Published in final edited form as: Cell Mol Life Sci. 2021 Jun 15;78(15):5789–5805. doi: 10.1007/s00018-021-03877-9

Figure 5. Phenotypic characterization of CD103Tg CD4 T cells.

Figure 5.

(A) LN T cell frequency and numbers in 2D2 and 2D2.CD103Tgβ7Tg mice. The histogram (left) is representative (left) and the graph (right) is the summary of 4 independent experiments with 5 2D2 and 5 2D2.CD103Tgβ7Tg mice.

(B) Phenotype of 2D2 and 2D2.CD103Tgβ7Tg LN T cells. Naïve versus memory phenotype was assessed by CD44 versus CD62L staining in CD4 LN T cells (top) and by CD44 versus CD122 staining in CD8 LN T cells (bottom). Results are representative 3 independent experiments with 4 2D2 and 4 2D2.CD103Tgβ7Tg mice.

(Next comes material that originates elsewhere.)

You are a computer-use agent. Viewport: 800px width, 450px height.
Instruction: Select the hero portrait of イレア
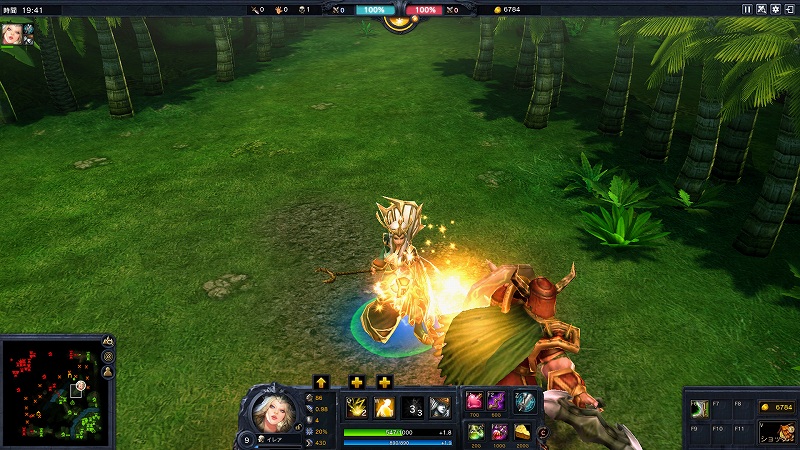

(C) CD4 versus CD8 profiles of TCRβ+-gated LN T cells from WT and CD103Tgβ7Tg mice (left). The bar graph shows CD4 T cell frequencies from LNs of WT and CD103Tgβ7Tg mice (right). The results show the summary of 8 independent experiments with a total of 9 WT and 9 CD103Tgβ7Tg mice.

(D) CD103 and β7 expression were determined on CD4 LN T cells of the indicated mice (top). Histograms show staining of anti-CD103 or anti-β7 (shaded) versus isotype control antibody (open). Bar graphs show the ΔMFI of CD103 and β7 on CD4 LN T cells of the indicated mice (bottom). The results are a summary of 4 independent experiments with a total of 4 WT and 4 CD103Tgβ7Tg mice.

(E) Frequency of Foxp3+ Treg cells in the thymus, LN, and spleen of WT and CD103Tgβ7Tg mice. The results are representative of 6 independent experiments with a total of 6 WT and 6 CD103Tgβ7Tg mice.